Grief is insane; it’s a feeling only those who experience it can explain. It’s knowing you will never  see someone again but still looking for them everywhere—in music, movies, tv shows, books,  places, parties, and within yourself. It’s trying to keep a flame alive that you know will go out; in  fact, it went out a long time ago. It’s accepting how indifferent we are and how short life is. It’s  looking back and realizing all the things you could have done but didn’t. But that’s normal grief.  Grief from suicide is different. 

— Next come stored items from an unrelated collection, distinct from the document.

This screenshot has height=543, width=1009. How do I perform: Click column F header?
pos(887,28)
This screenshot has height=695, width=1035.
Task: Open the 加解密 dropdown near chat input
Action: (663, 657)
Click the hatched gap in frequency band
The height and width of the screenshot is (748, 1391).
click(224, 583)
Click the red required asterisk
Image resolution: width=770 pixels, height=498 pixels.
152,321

Grief from suicide is trying to find where you went wrong. It’s seeing that your best friend chose  to leave and didn’t give you a chance to help. Didn’t give you a chance to say how much you  loved them. Didn’t give you a chance to show how much life is worth living, how much THEY are  worth. Grief from suicide is looking at life with despair, thinking that at any moment someone  might choose to leave you, and there’s nothing you can do about it. It’s thinking: where did I go  wrong? How did I not notice? How did I not see that something was wrong that day? How do I  overcome being the last person to talk to him and still not having saved him? How do I overcome  being the one to tell your best friend’s parents that their son died and that you couldn’t do  anything? How do you understand that you were not there when he needed you the most? 


For those who stay, it’s not your fault. You did what you could. Stop blaming yourself. 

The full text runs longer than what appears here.